See the docs on IO redirection

Comments

0

I'm no bash expert, but I think this should work, as python prints on the standart output unless told otherwise :

#!/bin/sh
python recordSound.py >> /tmp/my_python_log.txt

will add lines each time python outputs stuff. Go to the path specified to read the result. If you want a live view, use pipes '|' to redirect the output.
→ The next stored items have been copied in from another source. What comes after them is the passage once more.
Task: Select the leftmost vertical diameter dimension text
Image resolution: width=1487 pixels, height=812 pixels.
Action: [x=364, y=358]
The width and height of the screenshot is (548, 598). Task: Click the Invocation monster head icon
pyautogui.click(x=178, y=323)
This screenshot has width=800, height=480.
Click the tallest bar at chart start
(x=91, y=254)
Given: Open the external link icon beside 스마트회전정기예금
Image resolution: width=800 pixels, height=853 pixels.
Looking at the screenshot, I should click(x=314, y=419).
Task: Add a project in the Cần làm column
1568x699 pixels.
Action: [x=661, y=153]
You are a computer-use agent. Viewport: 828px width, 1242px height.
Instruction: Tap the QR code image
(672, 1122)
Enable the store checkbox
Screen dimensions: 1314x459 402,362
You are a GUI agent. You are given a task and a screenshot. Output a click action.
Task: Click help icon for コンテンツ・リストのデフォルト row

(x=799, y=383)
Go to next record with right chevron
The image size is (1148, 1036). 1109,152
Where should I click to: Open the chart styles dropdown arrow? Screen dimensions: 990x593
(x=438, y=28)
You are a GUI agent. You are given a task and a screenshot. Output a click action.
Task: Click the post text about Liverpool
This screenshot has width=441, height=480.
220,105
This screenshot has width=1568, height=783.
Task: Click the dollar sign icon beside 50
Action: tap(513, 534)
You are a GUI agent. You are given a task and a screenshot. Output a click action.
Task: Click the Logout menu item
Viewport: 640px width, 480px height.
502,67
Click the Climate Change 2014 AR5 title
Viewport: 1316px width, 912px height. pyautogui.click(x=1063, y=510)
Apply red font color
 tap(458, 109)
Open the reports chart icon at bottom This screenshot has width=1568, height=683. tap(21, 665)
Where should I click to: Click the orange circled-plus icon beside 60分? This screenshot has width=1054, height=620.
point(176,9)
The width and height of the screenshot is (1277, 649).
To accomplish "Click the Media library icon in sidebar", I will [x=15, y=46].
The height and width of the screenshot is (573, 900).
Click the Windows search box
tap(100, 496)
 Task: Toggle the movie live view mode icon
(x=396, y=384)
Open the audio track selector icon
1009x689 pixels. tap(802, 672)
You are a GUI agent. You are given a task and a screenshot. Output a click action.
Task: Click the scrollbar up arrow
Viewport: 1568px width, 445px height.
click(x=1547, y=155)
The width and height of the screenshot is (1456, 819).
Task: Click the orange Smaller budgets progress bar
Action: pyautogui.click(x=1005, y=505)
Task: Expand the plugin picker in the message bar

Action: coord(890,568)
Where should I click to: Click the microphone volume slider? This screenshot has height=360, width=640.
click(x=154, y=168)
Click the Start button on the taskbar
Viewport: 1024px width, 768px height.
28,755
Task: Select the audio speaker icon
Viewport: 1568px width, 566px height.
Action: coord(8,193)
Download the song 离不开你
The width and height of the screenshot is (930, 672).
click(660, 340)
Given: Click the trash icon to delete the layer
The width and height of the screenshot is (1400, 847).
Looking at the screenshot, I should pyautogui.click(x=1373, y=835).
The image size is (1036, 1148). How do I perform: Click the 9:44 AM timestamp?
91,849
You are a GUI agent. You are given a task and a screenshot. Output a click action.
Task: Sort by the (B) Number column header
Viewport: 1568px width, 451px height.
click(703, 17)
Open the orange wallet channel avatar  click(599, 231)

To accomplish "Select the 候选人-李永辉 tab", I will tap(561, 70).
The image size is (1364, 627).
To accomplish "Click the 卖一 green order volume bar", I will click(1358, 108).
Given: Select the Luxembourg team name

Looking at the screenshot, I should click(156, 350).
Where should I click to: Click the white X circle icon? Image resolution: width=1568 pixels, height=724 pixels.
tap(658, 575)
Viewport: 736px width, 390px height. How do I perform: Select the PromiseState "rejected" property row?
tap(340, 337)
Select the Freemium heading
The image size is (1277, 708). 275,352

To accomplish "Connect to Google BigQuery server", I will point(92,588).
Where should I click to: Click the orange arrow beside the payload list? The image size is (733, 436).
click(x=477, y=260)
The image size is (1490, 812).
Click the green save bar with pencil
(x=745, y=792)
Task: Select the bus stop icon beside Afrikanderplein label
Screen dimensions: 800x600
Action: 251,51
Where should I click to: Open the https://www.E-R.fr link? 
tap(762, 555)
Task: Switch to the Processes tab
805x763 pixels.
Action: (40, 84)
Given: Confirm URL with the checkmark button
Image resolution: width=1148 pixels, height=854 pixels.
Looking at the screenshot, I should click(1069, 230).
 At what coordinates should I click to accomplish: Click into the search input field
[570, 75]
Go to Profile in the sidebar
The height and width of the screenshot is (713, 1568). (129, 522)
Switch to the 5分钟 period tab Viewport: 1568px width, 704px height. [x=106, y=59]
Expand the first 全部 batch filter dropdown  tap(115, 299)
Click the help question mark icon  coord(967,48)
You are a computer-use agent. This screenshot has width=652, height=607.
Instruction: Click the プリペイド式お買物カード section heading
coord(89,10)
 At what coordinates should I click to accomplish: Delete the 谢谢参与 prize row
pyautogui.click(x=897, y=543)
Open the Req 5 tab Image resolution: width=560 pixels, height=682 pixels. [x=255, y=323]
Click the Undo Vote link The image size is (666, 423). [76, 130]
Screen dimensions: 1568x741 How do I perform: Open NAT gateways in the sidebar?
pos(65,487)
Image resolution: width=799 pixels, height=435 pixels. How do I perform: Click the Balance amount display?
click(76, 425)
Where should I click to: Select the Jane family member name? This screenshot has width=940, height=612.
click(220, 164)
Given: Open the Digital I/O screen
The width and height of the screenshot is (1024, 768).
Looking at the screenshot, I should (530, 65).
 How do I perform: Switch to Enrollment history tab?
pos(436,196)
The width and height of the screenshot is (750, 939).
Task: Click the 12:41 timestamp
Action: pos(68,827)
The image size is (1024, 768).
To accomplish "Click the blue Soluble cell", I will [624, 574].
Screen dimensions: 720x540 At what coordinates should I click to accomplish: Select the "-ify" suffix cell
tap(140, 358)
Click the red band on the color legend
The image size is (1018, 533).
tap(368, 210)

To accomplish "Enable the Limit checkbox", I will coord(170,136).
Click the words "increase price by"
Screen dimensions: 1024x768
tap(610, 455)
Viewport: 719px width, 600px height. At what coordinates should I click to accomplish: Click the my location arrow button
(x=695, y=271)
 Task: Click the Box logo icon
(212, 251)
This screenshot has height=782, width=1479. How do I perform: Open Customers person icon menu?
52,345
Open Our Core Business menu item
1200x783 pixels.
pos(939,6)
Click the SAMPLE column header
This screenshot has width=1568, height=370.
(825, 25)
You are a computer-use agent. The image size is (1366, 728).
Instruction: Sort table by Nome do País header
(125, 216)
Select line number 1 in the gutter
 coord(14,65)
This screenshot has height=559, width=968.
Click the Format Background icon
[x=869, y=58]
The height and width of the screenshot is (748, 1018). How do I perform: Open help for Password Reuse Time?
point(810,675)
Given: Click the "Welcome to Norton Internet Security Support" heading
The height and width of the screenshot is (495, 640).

Edit : for a live view, you can also use the "tail -f /tmp/my_python_log.txt" command on another terminal as the other solution is running, which will first print the last 10 lines or so in the file, then automatically add new lines added. I love this command, really handy to view activity on a small Apache server. You can even watch multiple logs at once !

4 Comments

After reading Burhan's comment, I'd say his solution is more robust and efficient / right way of doing things, but for a small script, manual redirection, the lazy way, using bash to simplify everything even if it looks pointless to print via python then redirect when you can directly log from python, is better because you can easily go from "logging" to "live output" by removing the '|' or '>>'.
But don't forget that logging can produce standard output or error output if so configured ...
Yes, but it requires to read its manual, I often go for simple generic non-efficient solutions because I know for sure how they behave in each and every situation. I might slightly be reinventing the wheel but at least my wheel won't randomly throw an exception I don't know about at the 500th execution.